Też tak uważam. Ale głównie ze względów estetycznych.
Z punktu widzenia prawa sprawa jest co najmniej dyskusyjna:
W jakich przypadkach nie jest nam potrzebne zezwolenie do rozpowszechniania wizerunku?
Mówi o tym art. 81 ust. 2.
Zezwolenia nie wymaga rozpowszechnianie wizerunku:
pkt. 1
osoby powszechnie znanej, jeżeli wizerunek wykonano w związku z pełnieniem przez nią funkcji publicznych, w szczególności politycznych, społecznych, zawodowych,
pkt. 2
osoby stanowiącej jedynie szczegół całości takiej jak zgromadzenie, krajobraz, publiczna impreza.

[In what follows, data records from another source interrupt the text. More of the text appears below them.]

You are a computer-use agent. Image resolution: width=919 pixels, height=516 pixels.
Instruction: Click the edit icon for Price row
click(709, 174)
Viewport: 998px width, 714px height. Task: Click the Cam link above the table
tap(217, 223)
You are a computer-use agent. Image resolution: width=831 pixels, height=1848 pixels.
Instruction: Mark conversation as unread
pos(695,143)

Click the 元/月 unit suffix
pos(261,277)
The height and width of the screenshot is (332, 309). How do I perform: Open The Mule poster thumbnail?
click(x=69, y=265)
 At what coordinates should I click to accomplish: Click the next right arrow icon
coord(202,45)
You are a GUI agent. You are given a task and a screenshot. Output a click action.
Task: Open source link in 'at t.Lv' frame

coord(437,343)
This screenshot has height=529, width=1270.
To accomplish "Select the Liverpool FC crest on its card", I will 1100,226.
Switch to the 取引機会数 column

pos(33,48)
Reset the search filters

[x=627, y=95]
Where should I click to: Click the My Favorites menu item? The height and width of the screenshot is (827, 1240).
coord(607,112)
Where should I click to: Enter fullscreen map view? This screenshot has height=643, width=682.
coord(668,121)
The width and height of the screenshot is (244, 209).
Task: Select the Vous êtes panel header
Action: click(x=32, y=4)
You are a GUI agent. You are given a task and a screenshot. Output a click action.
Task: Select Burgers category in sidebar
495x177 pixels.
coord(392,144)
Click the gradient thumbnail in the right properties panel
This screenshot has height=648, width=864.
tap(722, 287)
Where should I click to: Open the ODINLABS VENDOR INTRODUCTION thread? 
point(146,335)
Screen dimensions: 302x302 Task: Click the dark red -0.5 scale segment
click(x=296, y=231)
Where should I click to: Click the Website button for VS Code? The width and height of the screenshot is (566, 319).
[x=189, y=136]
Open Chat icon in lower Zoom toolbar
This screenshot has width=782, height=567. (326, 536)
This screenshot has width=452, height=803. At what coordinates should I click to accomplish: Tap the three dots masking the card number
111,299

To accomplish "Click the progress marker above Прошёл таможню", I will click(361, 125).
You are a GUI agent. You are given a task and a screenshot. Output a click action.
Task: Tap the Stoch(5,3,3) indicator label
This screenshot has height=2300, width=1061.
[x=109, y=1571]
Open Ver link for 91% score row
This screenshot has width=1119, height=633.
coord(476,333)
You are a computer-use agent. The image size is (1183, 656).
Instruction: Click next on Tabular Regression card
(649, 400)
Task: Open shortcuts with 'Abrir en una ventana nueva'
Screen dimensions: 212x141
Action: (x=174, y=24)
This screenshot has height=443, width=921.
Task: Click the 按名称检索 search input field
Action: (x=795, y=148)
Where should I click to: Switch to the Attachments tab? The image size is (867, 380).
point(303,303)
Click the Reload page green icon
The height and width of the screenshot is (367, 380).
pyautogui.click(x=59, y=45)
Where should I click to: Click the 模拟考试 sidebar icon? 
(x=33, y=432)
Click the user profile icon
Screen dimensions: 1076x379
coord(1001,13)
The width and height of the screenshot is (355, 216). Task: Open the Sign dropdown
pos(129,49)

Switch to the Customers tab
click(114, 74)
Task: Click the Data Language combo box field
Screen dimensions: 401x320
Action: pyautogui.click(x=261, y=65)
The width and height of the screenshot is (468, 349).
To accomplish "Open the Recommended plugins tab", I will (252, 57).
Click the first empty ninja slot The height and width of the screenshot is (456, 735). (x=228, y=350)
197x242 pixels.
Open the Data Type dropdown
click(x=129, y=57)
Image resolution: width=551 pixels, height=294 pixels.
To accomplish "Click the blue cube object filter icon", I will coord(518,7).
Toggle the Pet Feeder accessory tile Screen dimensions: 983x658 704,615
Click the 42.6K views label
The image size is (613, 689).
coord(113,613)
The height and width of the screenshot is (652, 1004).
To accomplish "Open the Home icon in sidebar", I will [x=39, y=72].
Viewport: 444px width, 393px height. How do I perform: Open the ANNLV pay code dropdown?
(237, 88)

Wytłumaczmy to na innym przykładzie. Kogoś, w przypływie fantazji i napojów wyskokowych najdzie np ochota na rozebranie się do naga na środku stadionu pełnego kibiców. Ta intymna sytuacja zostanie uwieczniona prze osoby uczestniczące w spektaklu i zapewne wiele zdjęć z tego wydarzenia trafi do sieci bądź gazet. Doprawdy trudno oczekiwać aby ten ktoś żądał w takiej sytuacji zadośćuczynienia za poniesione straty moralne i publiczne propagowanie złego wizerunku i takie zadośćuczynienie uzyskał.
Zwracam też uwagę na fakt, że zdjęcie nie było podpisane
p.s. Nieładnie straszyć prawem, jak samemu nie jest się w porządku..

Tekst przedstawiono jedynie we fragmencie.